Chronically the late bloomer, I feel I’m at least five years behind the curve on most things. I bought a DC Talk cassette in the late '90s, one of the early ones when they were still rapping; I saw the first Godfather last year; I tried smoking a cigarette for the first time in my late 20s, previously believing that it would kill me, not slowly paving my lungs with tar, but the next day.

Now suspiciously eyeing the three or so short shorts still left in my closet, I’m concerned about living up to my age. Maybe I need to buy some dress suites, I don’t know.

“Would you rather be a woman or a lady,” my friend Rick, also with one arm, asked once. We both agreed woman, though I’m assuming he was speaking hypothetically for himself. Woman evokes power and sensuality and reminds me of closing at the Hastings bookstore when Lenny Kravitz’ ‘American Woman’ pumped out the store sound system into my veins. Every time I hear that song, I feel an urge to organize bookshelves...or maybe start boxing. A lady sips tea and carries Emily Post; a woman doesn’t have to wear makeup to be beautiful.

I want to be a woman, I really do. Girlhood remains too vivid to entertain nostalgia. I was full of concerns then, like whether pacifism was a viable political ethos in the emerging global climate. In that sense, I feel like I’ve been 30 my entire life, or what I imagined 30 to be, just waiting to fit in my skin.

But what makes a woman? Ownership, pride? Feminism feels alien to me; like an exotic animal I visit at the zoo, but always looking through the fence. I don’t know what a rivet is, much less a riveter (though it sounds interesting). Hearing only distantly the call to arms that roused my foremothers, I feel most myself when men open doors.

I expected to feel arrived at 30, but now I don’t feel old enough. Problem is, I’m having more fun being an adult than I ever did being a kid. Just thinking that I could go out today, shave my head, and tattoo a dragon on it, makes me giddy. Or, I could make pancakes for dinner, every night, for a week, and no one could stop me. No one would know till the morning paper: “Woman dies of carb overdose.” Yes, woman.

Maybe adulthood is not so much an arrival as another passing through. I’ve been considering less what I need to build up, thinking more about what needs tearing down; digging through the layered years, excavating my girlhood, trying to find what’s real and what’s not. I’m letting go of career to pursue calling; beginning with buying a pink writing notebook with Tweetie on the cover so I keep laughing at myself.

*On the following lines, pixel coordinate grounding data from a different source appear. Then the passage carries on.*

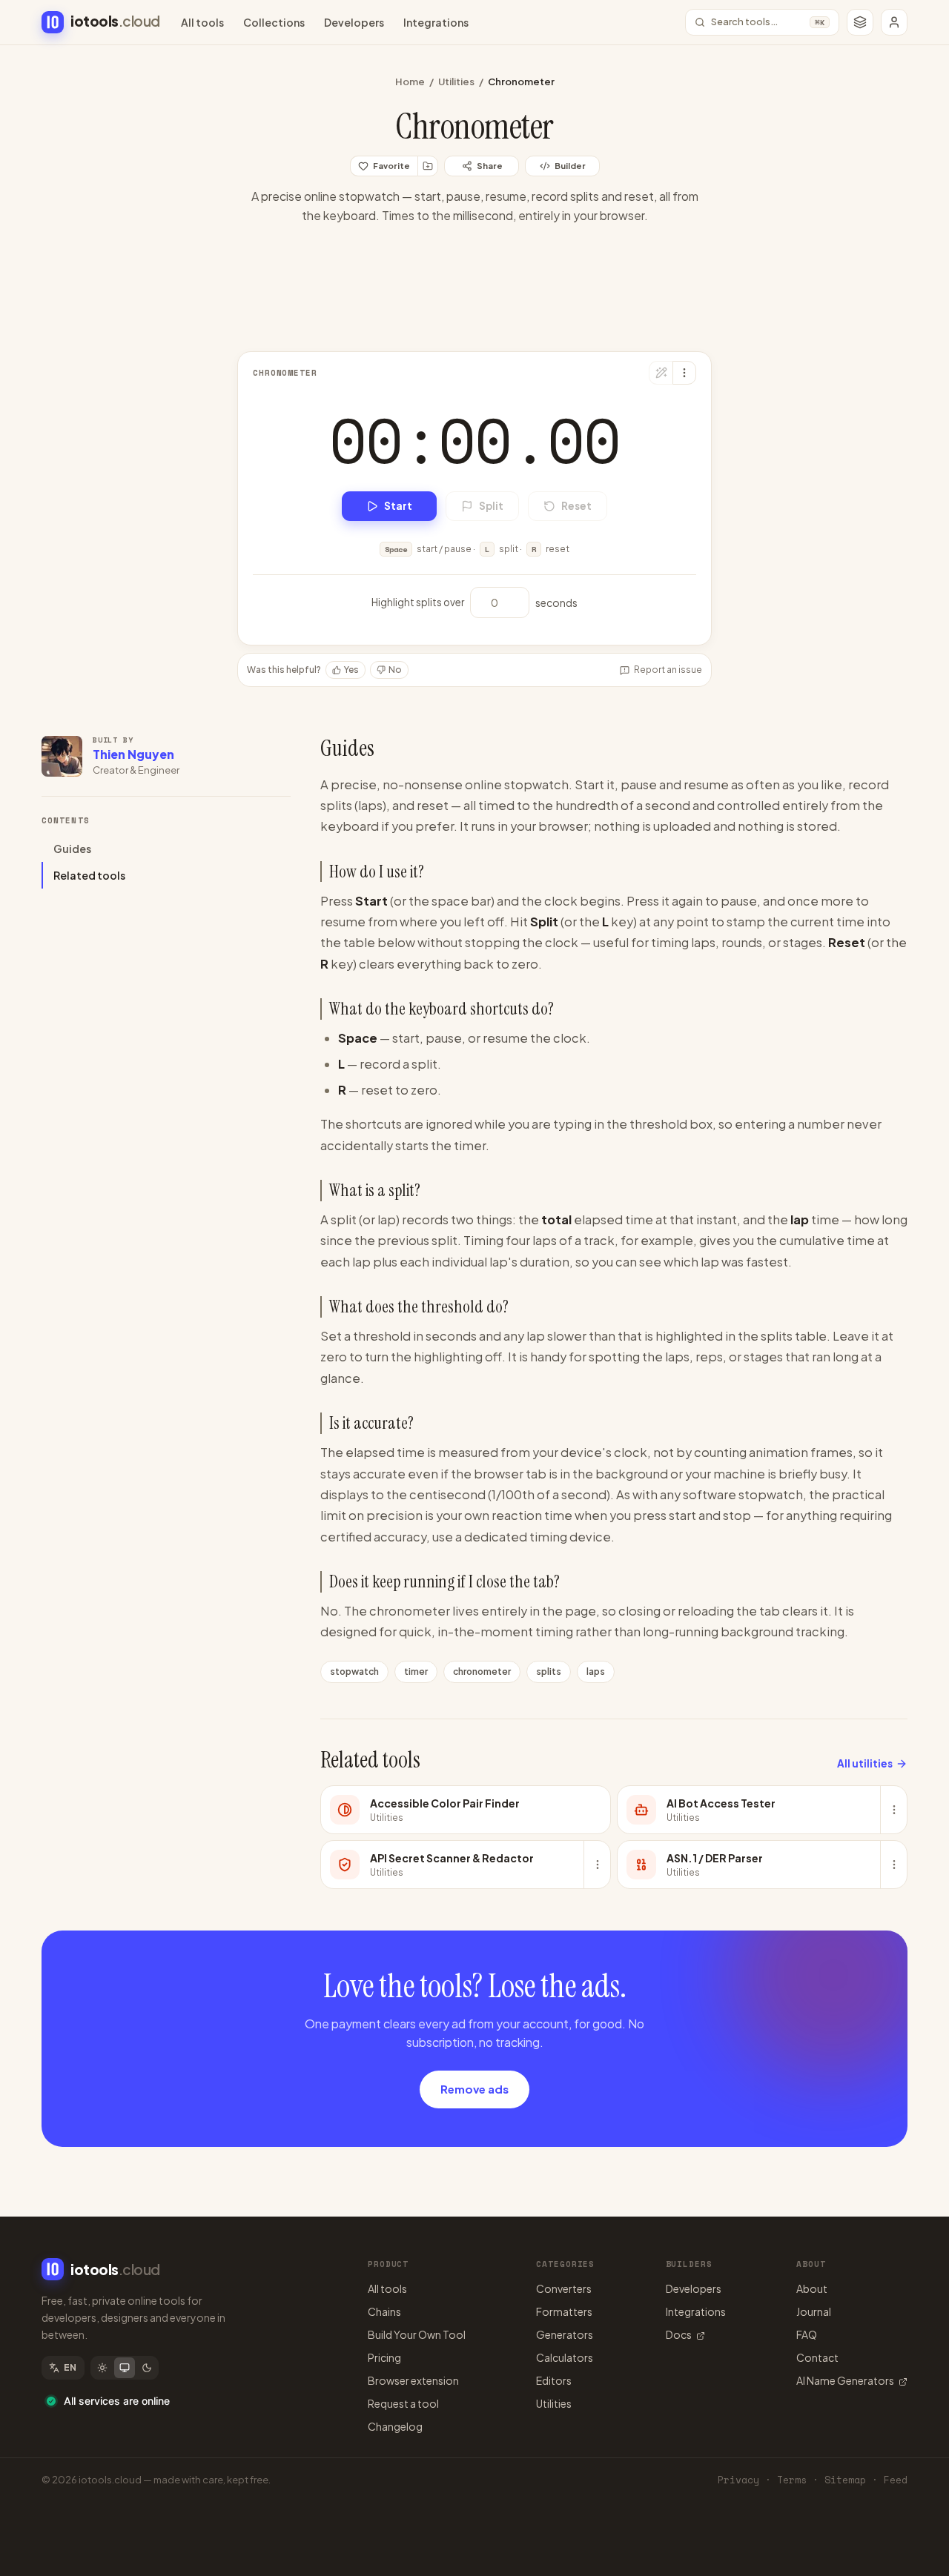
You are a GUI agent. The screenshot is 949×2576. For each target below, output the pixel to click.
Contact (817, 2357)
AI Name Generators (845, 2380)
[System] (124, 2367)
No (395, 669)
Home (410, 81)
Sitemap (845, 2480)
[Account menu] (894, 22)
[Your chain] (860, 22)
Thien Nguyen (133, 754)
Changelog (395, 2426)
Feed (895, 2480)
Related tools (89, 875)
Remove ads (474, 2089)
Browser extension (413, 2380)
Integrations (436, 22)
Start (398, 505)
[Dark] (146, 2367)
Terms (792, 2480)
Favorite (391, 165)
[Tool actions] (684, 373)
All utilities (865, 1763)
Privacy (738, 2480)
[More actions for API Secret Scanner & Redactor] (596, 1864)
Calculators (564, 2357)
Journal (813, 2311)
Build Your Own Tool (417, 2334)
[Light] (102, 2367)
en (70, 2367)
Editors (554, 2380)
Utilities (456, 81)
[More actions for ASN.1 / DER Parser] (893, 1864)
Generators (564, 2334)
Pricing (384, 2357)
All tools (202, 22)
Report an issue (668, 669)
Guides (72, 848)
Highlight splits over (417, 602)
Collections (274, 22)
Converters (564, 2288)
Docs (679, 2334)
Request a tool (403, 2403)
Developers (354, 22)
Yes (351, 669)
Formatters (564, 2311)
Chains (384, 2311)
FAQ (806, 2334)
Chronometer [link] (521, 81)
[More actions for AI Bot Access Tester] (893, 1809)
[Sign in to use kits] (427, 166)
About (811, 2288)
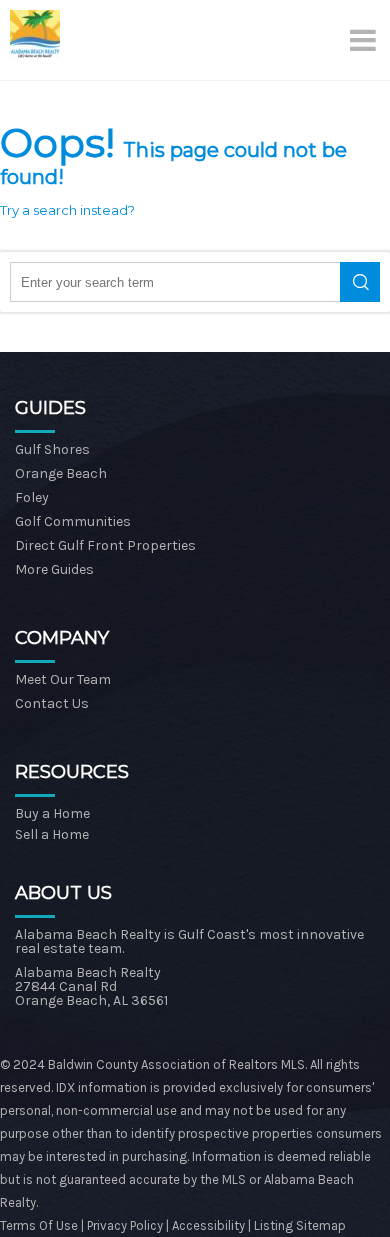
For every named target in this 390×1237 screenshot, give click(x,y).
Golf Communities (73, 521)
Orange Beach (61, 473)
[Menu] (365, 40)
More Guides (54, 569)
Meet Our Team (63, 679)
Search (360, 282)
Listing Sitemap (300, 1225)
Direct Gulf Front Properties (105, 545)
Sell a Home (52, 834)
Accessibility (208, 1225)
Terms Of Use (39, 1225)
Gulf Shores (52, 449)
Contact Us (52, 703)
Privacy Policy (126, 1225)
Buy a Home (52, 813)
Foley (32, 497)
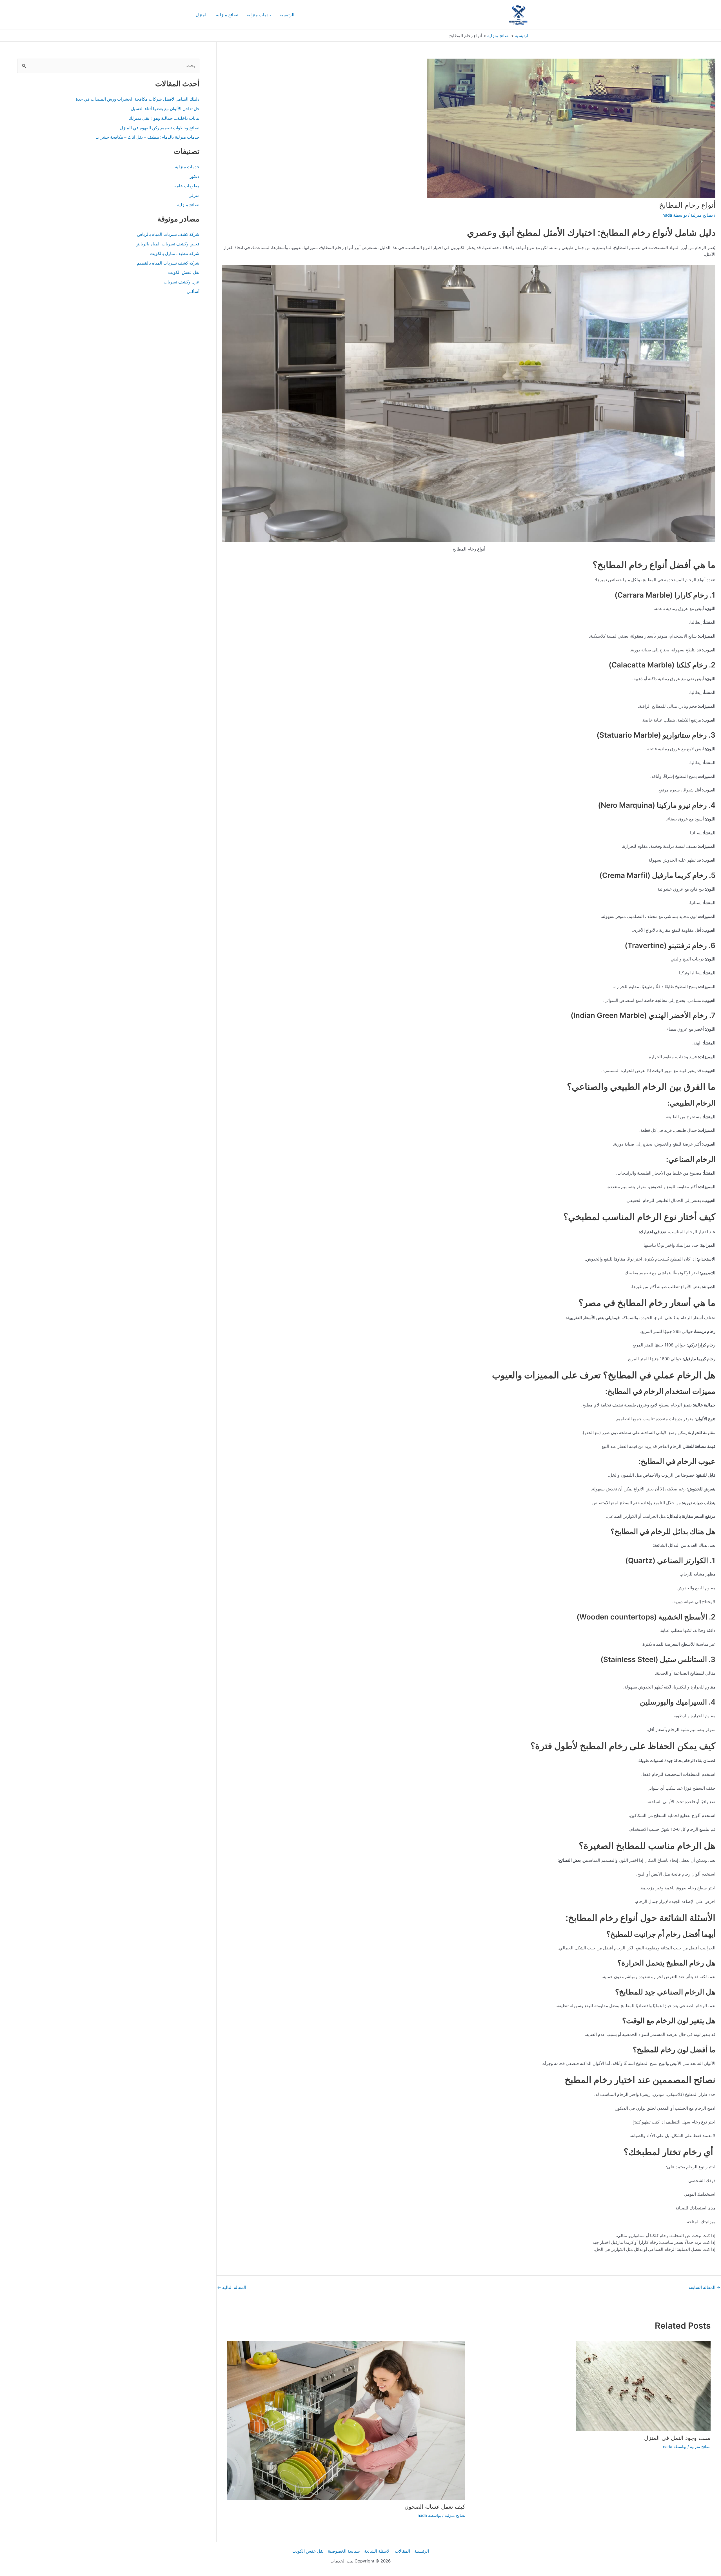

But why OneArmGirl? One might argue I have an increasingly repressed need to reconnect with my inner child. Yes, one could argue that. But on the surface, it just sounds better; it’s catchy, more marketable. Yeah, I’m an artist obsessively questioning identity, but I also have a lot of business in my blood.

OneArmWench, also very catchy, was suggested, but then I'd feel pressure to post regular pirate references. I was once Sultry Sarah the One-Armed Pirate, but that's a story for another time...

OneArmGirl


*This is the first installment of a series called 'Ask OneArmGirl' that will explore reader questions, but probably never answer them.